Que sont les American Friends ? Ce sont des organisations américaines qui bénéficient du statut de 501(c)3, qui permet à des Américains de faire des dons à des institutions étrangères, tout en bénéficiant de déductions fiscales aux États-Unis. Il existe environ 2 000 associations d’American Friends, pour de nombreux pays (la France, le Royaume-Uni, Israël, l’Australie, l’Inde, etc.) et des institutions dans des domaines très divers (culture, santé, éducation, etc.).

La mission de ces associations est de lever des fonds pour l’institution à laquelle elles sont rattachées et elles organisent pour cela des événements et des activités (dîners, galas, conférences, visites, voyages) dans le pays donateur et le pays récipiendaire (aux États-Unis et en France dans ce cas précis).

De droit américain, mais rattachées à une institution française, ces associations sont des structures à cheval entre la France et les États-Unis et vont donc se trouver dans une double dépendance. En effet, elles sont, d’un côté, dépendantes du statut de 501(c)3, qui s’accompagne d’un certain nombre de règles à respecter, sous peine de voir son statut être révoqué (ce qui arrive à certaines). Elles sont, d’un autre côté, dépendantes de l’institution pour laquelle elles lèvent des fonds car il y a un prêt d’image, de nom, et donc de réputation. L’un des défis de ces associations est donc de parvenir à représenter tout autant les intérêts des mécènes américains auprès des institutions françaises que ceux des institutions françaises auprès des mécènes américains.

Le rôle clé du capital social dans les levées de fonds

L’un des éléments clés de la levée de fonds de ces associations – et même de la levée de fonds plus généralement – est le capital social : sans réseau, sans contacts, impossible de trouver des donateurs. D’ailleurs la sociabilité des élites américaines est marquée par les événements philanthropiques (et notamment les galas) qui reposent beaucoup sur la pression sociale : les personnes demandent à leurs amis de donner aux causes qu’ils soutiennent, et celles-ci leur demanderont en retour de soutenir leurs causes (« fundraising as friendraising »).

Les associations d’Amis américains fonctionnent tout autant selon ce principe, qui crée un réseau en cercles concentriques : les membres du Board (Conseil d’Administration) demandent à leurs amis de faire des dons à leur organisation, et ces amis demandent à leurs amis, qui demandent à leurs amis, créant un réseau d’interconnaissance dense, et un certain entre-soi.

Des difficultés à lever des fonds pour les American Friends ?

### Données brutes
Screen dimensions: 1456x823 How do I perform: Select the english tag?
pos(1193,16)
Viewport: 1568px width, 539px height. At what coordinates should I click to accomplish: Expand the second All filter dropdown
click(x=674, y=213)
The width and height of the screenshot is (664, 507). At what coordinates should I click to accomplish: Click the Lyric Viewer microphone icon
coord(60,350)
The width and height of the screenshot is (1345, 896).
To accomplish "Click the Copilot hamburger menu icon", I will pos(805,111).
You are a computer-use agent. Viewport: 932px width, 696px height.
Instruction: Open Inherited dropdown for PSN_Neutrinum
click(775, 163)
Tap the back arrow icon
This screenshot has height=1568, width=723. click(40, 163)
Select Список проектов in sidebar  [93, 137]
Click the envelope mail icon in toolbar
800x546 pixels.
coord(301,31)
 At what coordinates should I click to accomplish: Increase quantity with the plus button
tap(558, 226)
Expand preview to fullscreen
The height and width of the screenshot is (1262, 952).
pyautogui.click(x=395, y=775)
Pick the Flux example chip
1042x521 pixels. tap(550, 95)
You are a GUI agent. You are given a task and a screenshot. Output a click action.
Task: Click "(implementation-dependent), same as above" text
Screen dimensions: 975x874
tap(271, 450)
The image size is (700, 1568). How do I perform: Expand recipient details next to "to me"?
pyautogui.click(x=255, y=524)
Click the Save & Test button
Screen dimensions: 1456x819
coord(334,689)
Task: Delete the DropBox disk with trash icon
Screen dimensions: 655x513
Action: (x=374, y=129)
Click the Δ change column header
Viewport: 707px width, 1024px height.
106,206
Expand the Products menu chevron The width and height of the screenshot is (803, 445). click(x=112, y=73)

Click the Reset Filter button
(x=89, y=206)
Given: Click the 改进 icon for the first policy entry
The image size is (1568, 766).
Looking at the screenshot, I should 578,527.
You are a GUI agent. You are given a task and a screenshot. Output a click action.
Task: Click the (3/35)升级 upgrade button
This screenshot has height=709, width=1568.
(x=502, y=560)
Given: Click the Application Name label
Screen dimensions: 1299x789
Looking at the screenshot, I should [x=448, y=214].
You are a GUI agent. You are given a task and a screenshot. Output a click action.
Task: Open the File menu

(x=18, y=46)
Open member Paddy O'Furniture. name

### Tâches à réaliser
1/ D'après le texte sur les American Friends, pourquoi ces associations se trouvent-elles dans une double dépendance ? Répondez en une à trois phrases.
2/ Reprenez le texte sur les American Friends là où il s'arrête et poursuivez-le.
Les lignes n'ont aucun rôle à jouer ici.

### Résultats
1/ Ces associations dépendent d'abord du statut de 501(c)3, qui impose des règles à respecter sous peine de révocation. Elles dépendent aussi de l'institution française pour laquelle elles lèvent des fonds, car celle-ci leur prête son image, son nom et donc sa réputation.

2/
Dans ce travail de levée de fonds qui est le leur, les responsables des associations d’Amis américains disent avoir du mal à collecter des fonds, surtout lorsqu’ils se comparent aux institutions américaines de même taille et prestige. Effectivement, si les American Friends du Musée du Louvre ou du Musée d’Orsay ont des donateurs américains très importants et prestigieux, qui sont aussi souvent donateurs du Metropolitan Museum ou du MoMA, les dons qu’ils reçoivent sont moins conséquents.

Ces grandes fortunes, qui peuvent parfois faire des dons de plusieurs millions aux institutions américaines, font rarement des dons à 5 chiffres aux institutions étrangères. De manière globale, les fonds levés par les American Friends des institutions culturelles françaises vont d’une centaine de milliers d’euros par an pour les plus petites à quelques millions pour les plus importantes (elles dépassent rarement les 10 millions).

Cette difficulté à lever des fonds serait due, en partie, à la distance physique et symbolique de l’institution. En effet, comment promouvoir une institution quand celle-ci se trouve à des milliers de kilomètres et que l’on n’a pas de lieu pour organiser des événements ?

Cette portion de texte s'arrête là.